In the wake of the recent hearing of the Senate Committee on Commerce, Science, & Transportation entitled, “What Information Do Data Brokers Have On Consumers, and How Do They Use It?”, Al’s incisive story is a great reality-check on the ongoing debate about privacy and the value of data.
Silly marketers. All day long I listen to them tell how they will, through the wonders of modern data science, get the right message to the right customer at the right time. Their marketing automation and CRM systems will tell them exactly what return to expect on what investment. Their business plans will be sewn tightly with binary code and their worlds will be ensconced in a bright bow, like the neatly wrapped packages they will present to their perfect families at precisely the right hour on Christmas Day. The scientific fact almost all tend to forget is that there are flesh-and-blood people on the receiving ends of their methodical, data-driven appeals and that people are irrational and unpredictable. Some of these people are United States Senators, and they proved their humanity all too plainly yesterday at a hearing of the Committee on Commerce, Science, and Technology investigating data brokers.
Direct marketers, while you read the following, ask yourself this question: How can one expect the masses to understand and respond to your appeals in the way you expect when some of the best educated people in the country do a year-long study of data-driven marketing and emerge from it sounding like they’d never purchased a voter list or joined a frequent flyer program?
At least 20 years ago, a company called Scarborough Research had split the nation up into large-scale segments with telling names along the lines of Up-and-Comers and Urban Blighters. Other demographers did the same to aid efficient deployment of marketing dollars. But Sen. John D. Rockefeller IV, great grandson of one of the most astute and successful businessmen in history, was incensed that marketers placed consumers into categories such as “Rural and Barely Making It” and “Zero Mobility.”
“I want to know why [data brokers] are putting people into categories like these,” Rockefeller insisted.
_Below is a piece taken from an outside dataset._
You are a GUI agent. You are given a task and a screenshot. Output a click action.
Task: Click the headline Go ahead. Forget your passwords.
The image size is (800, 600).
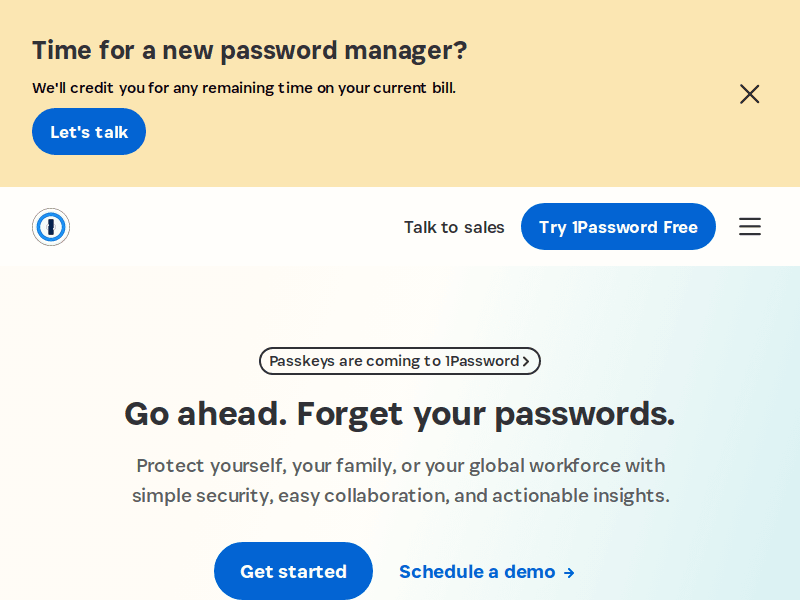(399, 412)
Could it be to provide them with stuff they need and can afford and do so in an efficient fashion that leaves some room for discounting? Sen. Rockefeller fails to see the logic in that. Apparently, he finds it discriminatory that people living at or near the poverty line don’t get offers to test-drive Audis.
Sen. Blumenthal of Connecticut was appalled that marketers offered different prices to different people based on their purchasing habits and affluence. It’s surprising that a man who served for more than 20 years as a state attorney general doesn’t grasp the concept of discounting. Think plea bargaining, counselor. Perhaps it has something to do with his disdain for the Federal Election Commission’s $2,600 limit on personal campaign donations from manual laborers and magnates alike.
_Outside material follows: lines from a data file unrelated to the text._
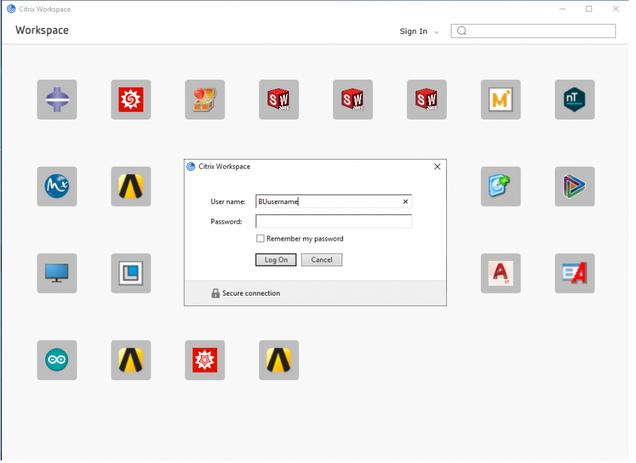Launch the blue circular Mx app icon
636x463 pixels.
57,187
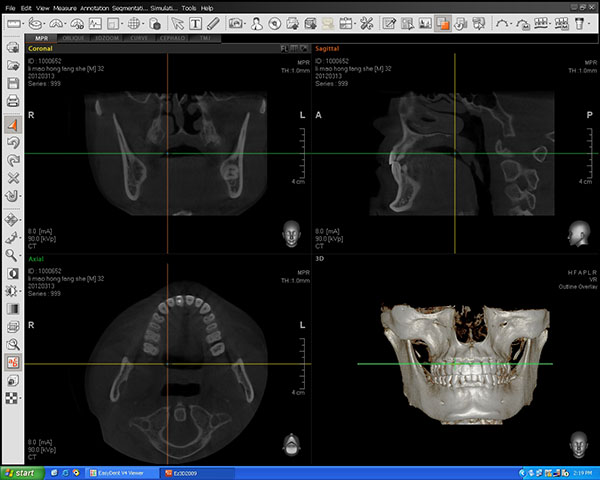Open dropdown arrow beside sidebar zoom tool
Image resolution: width=600 pixels, height=480 pixels.
point(22,255)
Sen. Markey of Massachusetts found it demeaning that marketers would buy lists of people with certain diseases (even though the only reason those people would end up on those lists is because they chose to be on them.) “Oh, let’s put these guys over here and avoid them,” he sniffed, as if reciting a Bible tale about lepers. Marketers don’t buy lists to shun the people on them, Senator. They buy lists of arthritis sufferers to give them offers on anti-inflammatories, and of paraplegics to educate them about funding programs for wheelchairs.
Among the key findings of the committee’s investigation into data brokers:
- Data brokers collect a huge volume of information on hundreds of millions of consumers without their knowledge.
- They then use the information to create marketing products that group consumers into categories.
- Some of these products are used for targeted online marketing.
The Senators’ big discovery: Marketing exists! Now just hope they don’t discover it’s illegal.